Die Halbwertszeit von Onlinenachrichten ist extrem kurz, zu groß ist die tägliche Nachrichtenvielfalt. Gleichwohl braucht es für jeden Artikel ein aktuelles Bild. Aber was ist im Onlinejournalismus mit seiner schnellen Taktung noch ein aktuelles Bild? Dieser Frage geht Felix Koltermann in seiner neuen Bildkritik ausgehend von einem Newsbeitrag bei T-Online nach.

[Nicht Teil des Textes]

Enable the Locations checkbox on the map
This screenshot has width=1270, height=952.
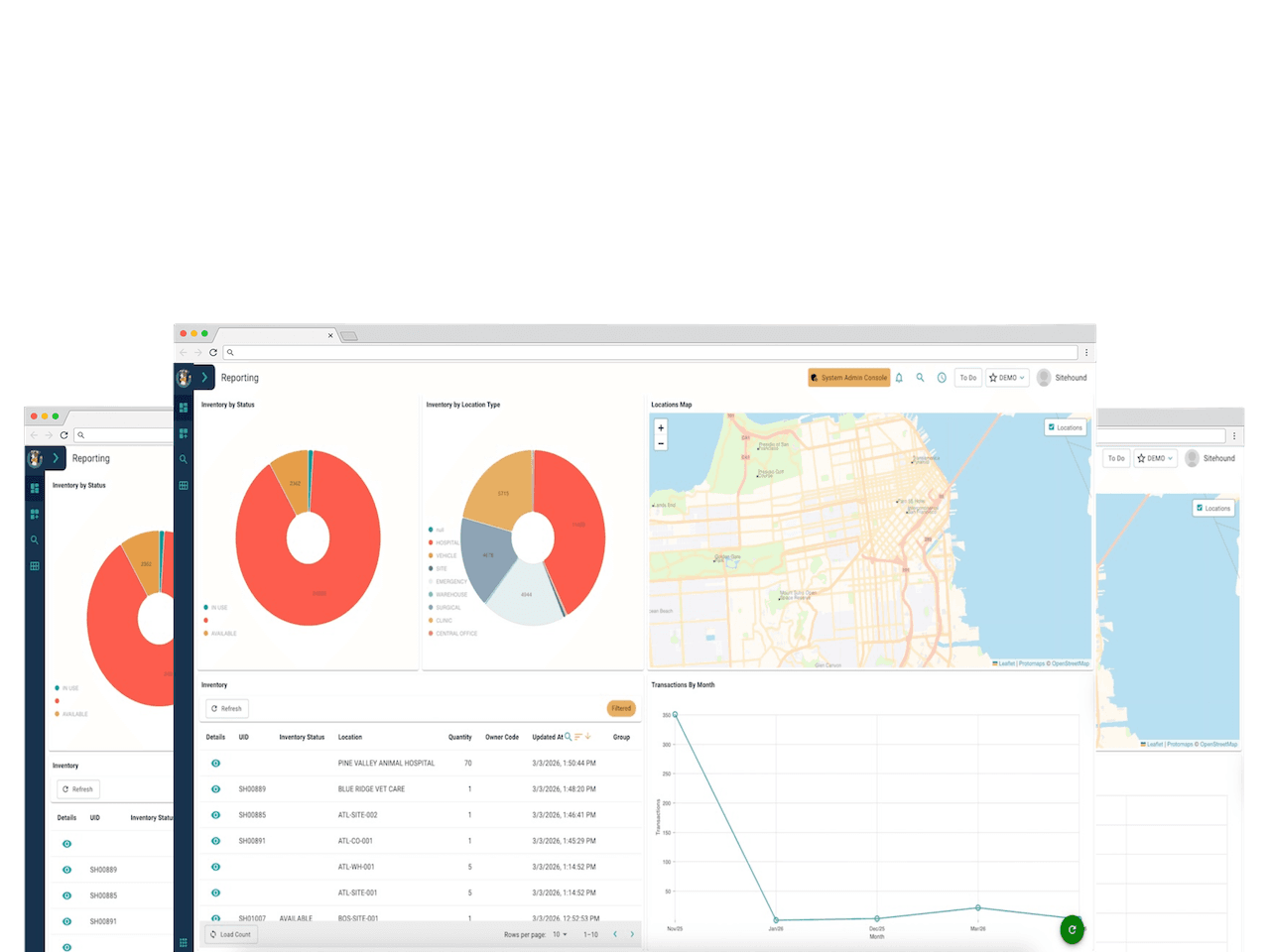[1051, 427]
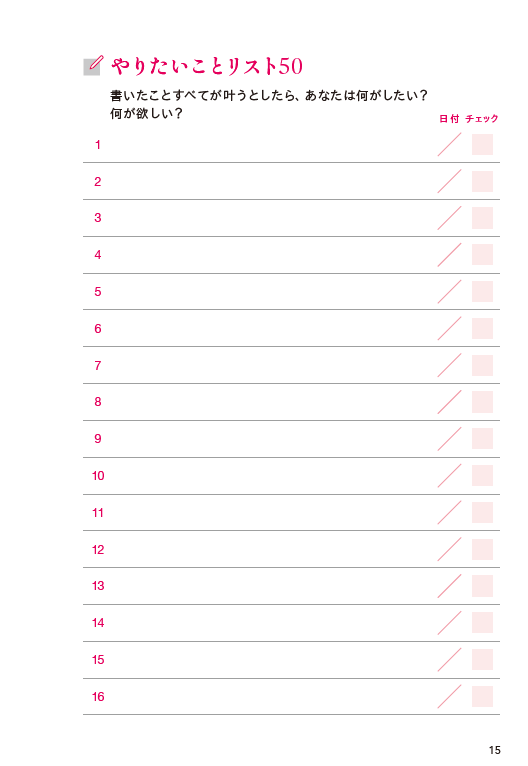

Seit Ende September ist die Eskalation in der Region Bergkarabach zwischen Armenien und Aserbaidschan immer wieder Thema in den deutschen Abendnachrichten. Das Onlineportal T-Online veröffentlichte dazu am 7. Oktober um 11:29 einen kurzen Beitrag unter dem Titel „Hälfte der Bevölkerung Bergkarabachs auf der Flucht“, der auf Material der Nachrichtenagentur AFP fußte. Dazu wurde ein extrem weitwinklig aufgenommenes Bild publiziert, welches einen leeren, mit Trümmerteilen übersäten Straßenzug zeigt, während am Hintergrund eine schwarze Rauchsäule in den Himmel steigt. Als Bildquelle ist Eastnews/imago images angegeben. In der Bildunterzeile heißt es „Bergkarabach: Die Angriffe und Gegenangriffe im Streit um das Südkaukasus-Gebiet halten an“.
Nun ist es eine Sache, dass das Bild weder die in der Überschrift erwähnten Flüchtlingsströme zeigt, noch die auf die in der Dachzeile angesprochene Involvierung der Türkei in den Konflikt verweist. Und auch die Ursache der auf dem Bild prominent zu sehenden Rauchwolke erfährt man nicht. Für all das, ist die Bildunterschrift mit dem allgemeinen Verweis auf Angriffe und Gegenangriffe einfach zu unpräzise. Auch der Inhalt des Textes hilft da nicht weiter, ist es doch eher ein allgemeiner Abriss der aktuellen Lage zum Konflikt an diesem Mittwochmorgen Anfang Oktober. Um zu überprüfen, was es mit dem Bild auf sich hat, ist wie so oft eine Recherche in der Datenbank der Agentur nötig, die das Bild vertreibt.
Diese Recherche fördert zweierlei zutage. Zum einen wird deutlich, dass die von der Agentur gelieferten Bildinformationen auch nicht wirklich präziser sind. Die einzige Zusatzinformation ist, dass die Aufnahme aus Stepanakert stammt. Interessant ist jedoch vor allem ein anderer Fakt: das Datum der Erstellung der Fotografie. Da es schon am Tag des 4. Oktober aufgenommen wurde, stellt sich die Frage, ob es drei Tage später eigentlich noch als aktuell gelten kann. Bei der gedruckten Zeitung ist diese Frage relativ klar: als aktuell gelten eigentlich nur Bilder, die am Tag vor dem Erscheinen aufgenommen wurden. Aber was sind die Kriterien für Online, wo Nachrichten zum Teil fast in Echtzeit erscheinen und keine Deadlines für die Ruckausgabe ein Zeitpolster verschaffen? Eine Spanne von drei Tagen scheint in jedem Fall zu viel, ändern sich doch die Bedingungen in gewalthaltigen Konflikten im Eskalationsstadium oft sehr schnell.
Recherchiert man bei anderen Bildagenturen wie etwa Getty Images, Reuters oder Associated Press, so wird klar, dass das Bildangebot am 7. Oktober wie auch am Vortag zu Bergkarabach tatsächlich überschaubar war. Vor allem Fotografien, die als klassische Kriegsbilder auf Zerstörung und damit die Eskalation des Konfliktes verweisen, gab es nur wenige. Oft ist dies zu Beginn neu eskalierender Konflikte der Fall, wenn entweder noch keine Fotograf*innen vor Ort sind oder die Eskalation noch kein solches Ausmaß angenommen hat, dass ich sich die Folgen im Bild zeigen lassen könnten. Solch eine Bildknappheit ist eine Herausforderung für die (Bild-)Redaktionen, was vermutlich auch zur hier diskutierten Entscheidung bei T-Online geführt hat, ein etwas älteres Bild zu nehmen. Grundsätzlich ist dies kein Problem, aber es hätte dafür einfach einer kurzen Information in der Bildunterschrift bedurft, von wann genau das Bild stammt.